Lukaku uomo-Inter

La squadra/Il belga artefice della risurrezione in Champions. Poi si sfoga contro i cori razzisti



MILANO. Caparbia, compatta, cinica e tutt’altro che pazza, anzi solida e matura, l’Inter torna da Praga e si concentra sul campionato con una nuova consapevolezza: in poco più di due mesi, la squadra nerazzurra è cresciuta ed è in grado di gestire pressioni, infortuni, imprevisti e sfortuna. La vittoria in Champions League ha riaperto le speranze di qualificazione agli ottavi ma, soprattutto, ha rafforzato ancora di più la squadra che nonostante le numerose assenze è imbattuta dal 20 ottobre, è riuscita a rendere avvincente un campionato monotono come era diventata la Serie A e ha nelle sue mani il destino europeo. Basta vincere a San Siro contro il Barcellona già qualificato. Al momento, però, Antonio Conte vuole che la testa sia concentrata solo sul campionato. Non bisogna sottovalutare la Spal per continuare a sognare la vetta della classifica e arrivare col giusto slancio alla sfida contro la Roma della settimana successiva. Domenica, senza Barella e con il dubbio di Sensi il cui recupero non deve essere forzato per evitare ricadute, a centro- campo potrebbe essere confermato Borja Valero. Lo spagnolo si alternerà con Gagliardini, recuperato e già in campo sul finale della sfida di Praga. A guidare l’attacco e tutta la squadra, ci sarà ovviamente la coppia delle meraviglie Lukaku-Lautaro Martinez. I due attaccanti hanno già realizzato undici gol a testa con la maglia dell’Inter, il 58% delle reti totali realizzate dalla squadra. Numeri che potrebbero anche sbriciolare i record di un’altra coppia storica come quella di Vieri e Recoba. L’argentino, come Skriniar, però dovrà stare attento alle ammonizioni perché, diffidato, rischia di saltare la sfida contro la Roma.

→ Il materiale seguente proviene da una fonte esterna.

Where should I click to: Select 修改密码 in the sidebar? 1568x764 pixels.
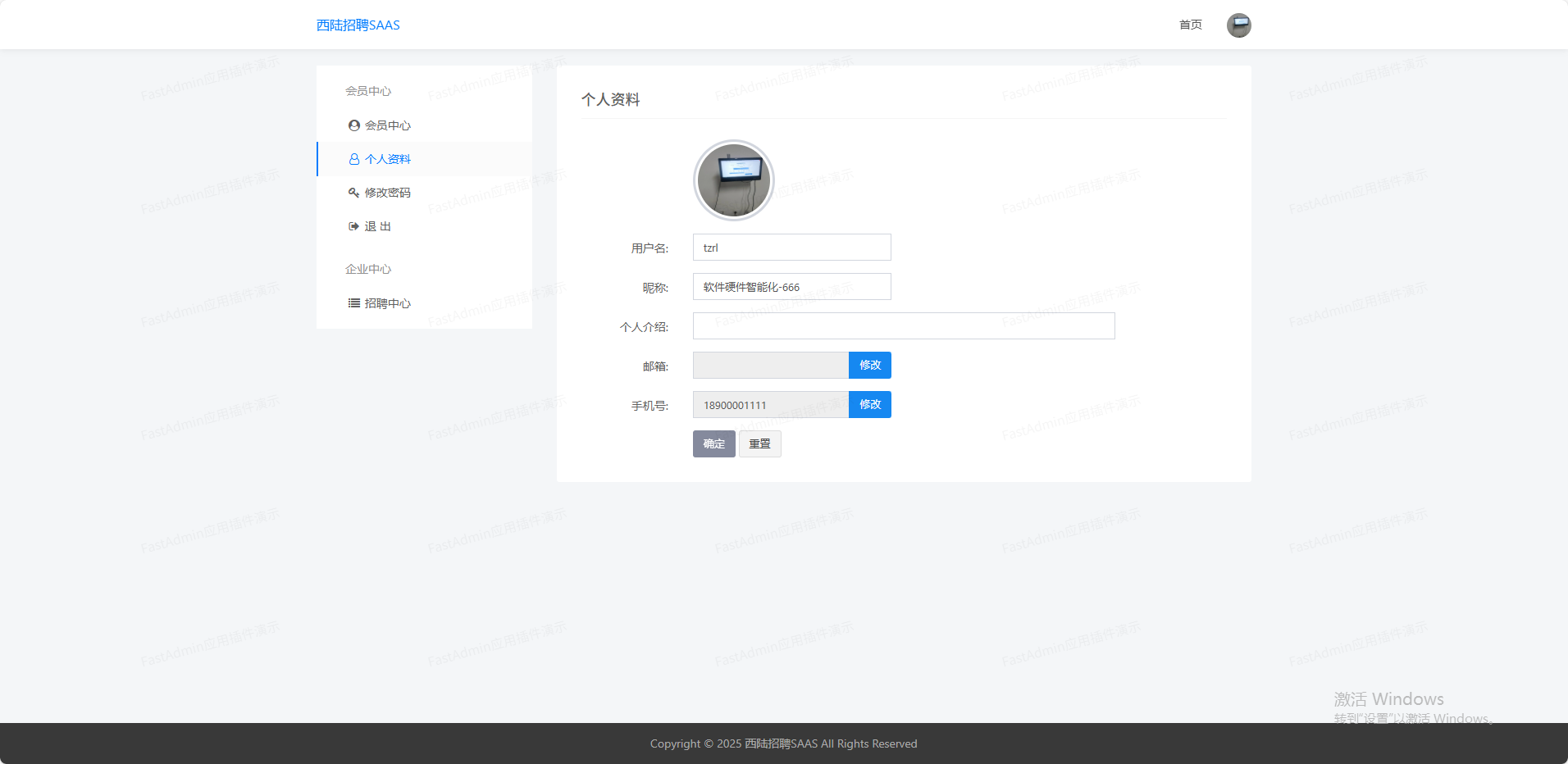pos(388,193)
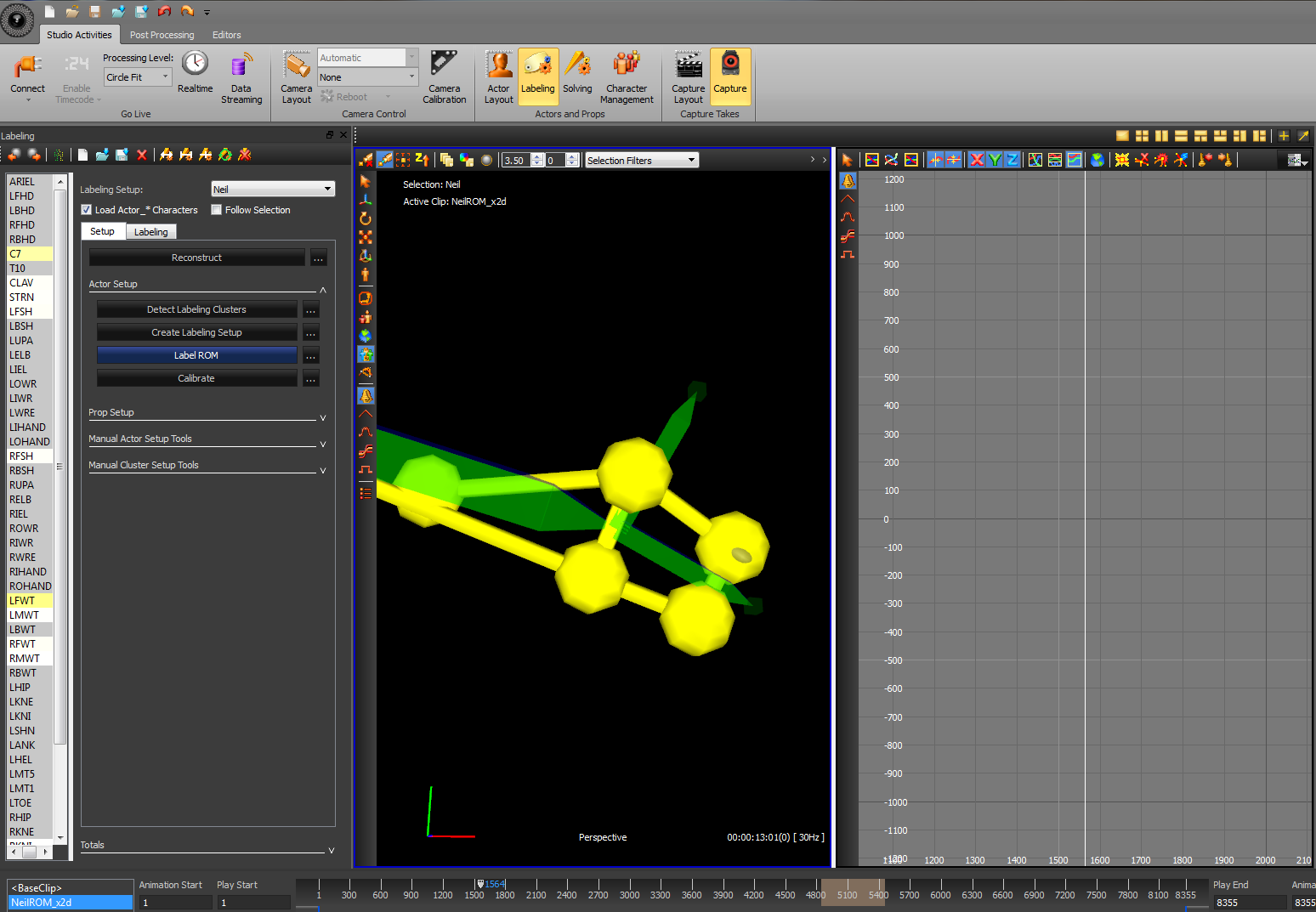This screenshot has width=1316, height=912.
Task: Click the Detect Labeling Clusters button
Action: [196, 309]
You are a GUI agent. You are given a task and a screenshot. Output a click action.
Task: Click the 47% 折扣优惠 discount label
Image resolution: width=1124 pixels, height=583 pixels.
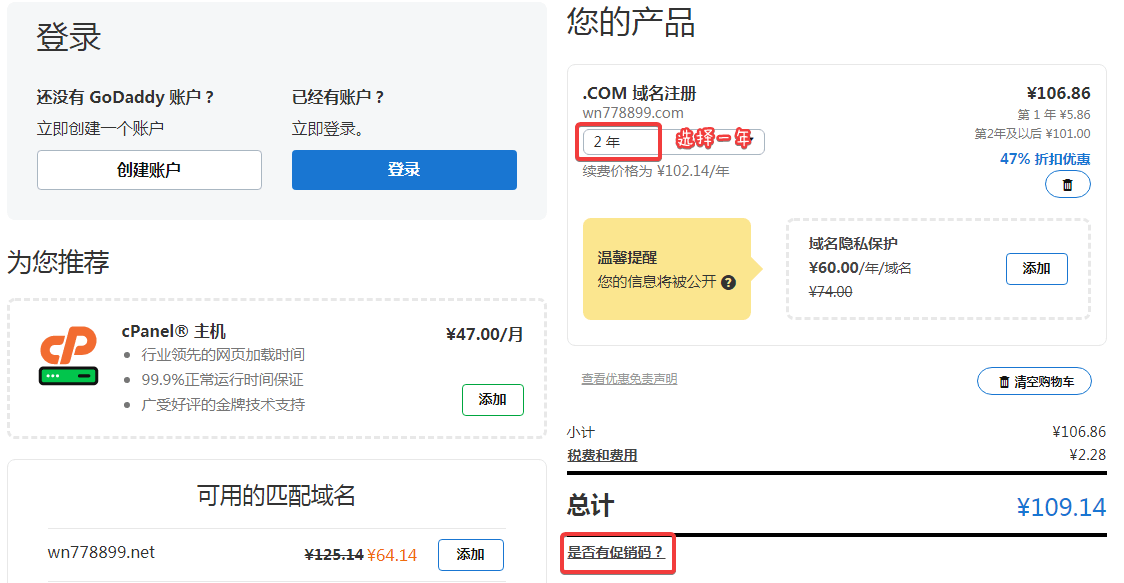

Accortezze che saranno un ulteriore segnale di maturità, già mostrata nella sfida di Praga. Contro lo Slavia, infatti, l’Inter è riuscita a non farsi sopraffare dalle emozioni e dagli eventi. Guidata dalla solidità di Lukaku che si è trasformato in uomo assist e si è confermato leader indiscusso. Non lo ha scalfito il gol annullato nel primo tempo, come neppure i cori razzisti che ha sentito in due occasioni durante la partita. Ha deciso di non esultare portandosi la mano alle orecchie, ma non si è scomposto e ha risposto nel migliore dei modi, decidendo la partita. ‘’L’ho detto l’ultima volta in cui ero con la Nazionale belga, la Uefa deve fare qualcosa per risolvere questo problema perché situazioni del genere in uno stadio non sono giuste. Oggi (ieri, ndr) mi è successo due volte e non va bene che accada alle persone. Siamo nel 2019, ci sono molti giocatori di diverse nazionalità nelle loro squadre e quando allo stadio vanno persone che per me si comportano in modo sbagliato loro rappresentano un esempio negativo per i bambini. Spero che la ora Uefa faccia qualcosa, perché tutto lo stadio si è comportato così dopo il primo gol di Lautaro e questo non è un bene per la gente che guarda la partita’‘. Un appello di un giocatore che sta diventando il simbolo di questa Inter, tosta e aggressiva. Pronta a scrivere pagine importanti, perché come dice sempre il suo allenatore Antonio Conte: ‘’L’Inter non deve solo partecipare’‘.